Written instruction A >>
In the news report on the Ramallah raid, how much compensation did Abbas demand?

Excerpted passage >>
"""

8 Palestinians killed in clashes with Israel, infighting

RAMALLAH (AP) — Israeli undercover troops burst into a West Bank vegetable market Thursday afternoon, seized four men and exchanged heavy fire with Palestinian fighers in the first major raid since the Israeli and Palestinian leaders agreed to try to ease tensions between the sides.

Three Palestinians, all civilians, were killed and 20 wounded in the fighting. Palestinian President Mahmoud Abbas said in a harshly worded statement that Israel’s peace promises rang hollow in light of the raid and demanded $5 million in compensation for the damage to shops and cars in Ramallah.

In Gaza, four Palestinians, including a senior security officer, were killed and more than a dozen wounded in a new wave of fighting between fighters loyal to Hamas and those allied with Abbas. The widening chaos was driving ordinary Palestinians deeper into despair about their future.

Israeli officials declined comment on the timing of the Ramallah raid and its possible political costs.

The Israeli raid, which turned downtown Ramallah into a battlefield with dozens of cars smashed and vegetable carts overturned, further undercut Abbas at a time when he is locked in an increasingly violent power struggle with Hamas.

"""

Written instruction B >>
From the entries, copy out the lines starting at the one that contains "Click the blue triangle icon beside OE5FXC" and stopping after the one that contains "Click the inner".

Provided data >>
"""

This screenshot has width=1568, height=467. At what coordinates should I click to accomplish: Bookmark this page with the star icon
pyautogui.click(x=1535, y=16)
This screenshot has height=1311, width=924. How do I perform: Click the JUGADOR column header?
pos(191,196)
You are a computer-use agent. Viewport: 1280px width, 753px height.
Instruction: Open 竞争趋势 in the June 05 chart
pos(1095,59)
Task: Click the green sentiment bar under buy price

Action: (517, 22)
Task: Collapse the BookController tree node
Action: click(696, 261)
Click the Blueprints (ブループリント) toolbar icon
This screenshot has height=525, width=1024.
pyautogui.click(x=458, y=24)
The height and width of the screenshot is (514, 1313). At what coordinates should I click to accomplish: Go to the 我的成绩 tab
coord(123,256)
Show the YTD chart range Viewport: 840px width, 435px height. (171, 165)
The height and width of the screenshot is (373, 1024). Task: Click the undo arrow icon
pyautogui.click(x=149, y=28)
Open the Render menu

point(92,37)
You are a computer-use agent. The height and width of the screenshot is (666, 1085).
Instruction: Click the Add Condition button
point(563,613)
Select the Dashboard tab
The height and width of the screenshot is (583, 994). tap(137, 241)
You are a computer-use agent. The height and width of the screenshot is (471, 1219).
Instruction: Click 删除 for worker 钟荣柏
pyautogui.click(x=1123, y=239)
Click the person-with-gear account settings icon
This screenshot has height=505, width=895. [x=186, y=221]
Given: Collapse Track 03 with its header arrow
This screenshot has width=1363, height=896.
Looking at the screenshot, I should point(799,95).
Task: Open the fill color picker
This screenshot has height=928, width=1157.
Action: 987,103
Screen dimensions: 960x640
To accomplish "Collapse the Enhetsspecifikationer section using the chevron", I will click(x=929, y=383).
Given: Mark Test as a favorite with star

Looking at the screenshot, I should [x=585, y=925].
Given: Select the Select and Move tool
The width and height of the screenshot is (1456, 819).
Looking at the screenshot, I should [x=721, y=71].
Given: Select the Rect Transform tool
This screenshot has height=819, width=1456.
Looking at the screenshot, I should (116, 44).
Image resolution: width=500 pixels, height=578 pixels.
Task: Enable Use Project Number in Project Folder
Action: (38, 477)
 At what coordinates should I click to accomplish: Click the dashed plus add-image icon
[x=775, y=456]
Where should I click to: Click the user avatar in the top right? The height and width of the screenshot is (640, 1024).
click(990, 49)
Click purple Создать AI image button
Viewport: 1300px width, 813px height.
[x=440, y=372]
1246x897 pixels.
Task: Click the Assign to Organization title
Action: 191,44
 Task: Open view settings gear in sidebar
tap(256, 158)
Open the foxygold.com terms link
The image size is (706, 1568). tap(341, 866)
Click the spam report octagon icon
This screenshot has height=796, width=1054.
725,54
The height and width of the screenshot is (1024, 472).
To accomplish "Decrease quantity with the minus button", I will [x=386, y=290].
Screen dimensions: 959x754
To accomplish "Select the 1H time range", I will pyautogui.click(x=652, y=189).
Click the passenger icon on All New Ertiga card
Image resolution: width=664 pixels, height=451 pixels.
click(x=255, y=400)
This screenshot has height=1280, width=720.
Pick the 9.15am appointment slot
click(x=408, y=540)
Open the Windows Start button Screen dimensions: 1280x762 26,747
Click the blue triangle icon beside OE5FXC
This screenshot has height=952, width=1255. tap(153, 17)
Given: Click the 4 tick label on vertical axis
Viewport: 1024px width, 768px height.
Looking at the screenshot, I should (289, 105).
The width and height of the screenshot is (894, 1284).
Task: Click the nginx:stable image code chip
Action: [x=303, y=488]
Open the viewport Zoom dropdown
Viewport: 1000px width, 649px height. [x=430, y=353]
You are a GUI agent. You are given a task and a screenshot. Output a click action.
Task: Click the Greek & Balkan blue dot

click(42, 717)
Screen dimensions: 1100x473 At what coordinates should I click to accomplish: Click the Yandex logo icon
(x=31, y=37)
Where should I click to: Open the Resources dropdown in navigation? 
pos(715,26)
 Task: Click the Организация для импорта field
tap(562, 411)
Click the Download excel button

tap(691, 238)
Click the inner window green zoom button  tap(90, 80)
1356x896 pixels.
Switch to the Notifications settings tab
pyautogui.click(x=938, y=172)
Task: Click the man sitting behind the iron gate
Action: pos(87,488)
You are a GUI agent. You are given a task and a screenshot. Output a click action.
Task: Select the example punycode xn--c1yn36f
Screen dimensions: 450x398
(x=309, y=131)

"""

Written response A >>
$5 million, for the damage to shops and cars in Ramallah.

Written response B >>
Click the blue triangle icon beside OE5FXC
This screenshot has height=952, width=1255. tap(153, 17)
Given: Click the 4 tick label on vertical axis
Viewport: 1024px width, 768px height.
Looking at the screenshot, I should (289, 105).
The width and height of the screenshot is (894, 1284).
Task: Click the nginx:stable image code chip
Action: [x=303, y=488]
Open the viewport Zoom dropdown
Viewport: 1000px width, 649px height. [x=430, y=353]
You are a GUI agent. You are given a task and a screenshot. Output a click action.
Task: Click the Greek & Balkan blue dot

click(42, 717)
Screen dimensions: 1100x473 At what coordinates should I click to accomplish: Click the Yandex logo icon
(x=31, y=37)
Where should I click to: Open the Resources dropdown in navigation? 
pos(715,26)
 Task: Click the Организация для импорта field
tap(562, 411)
Click the Download excel button

tap(691, 238)
Click the inner window green zoom button  tap(90, 80)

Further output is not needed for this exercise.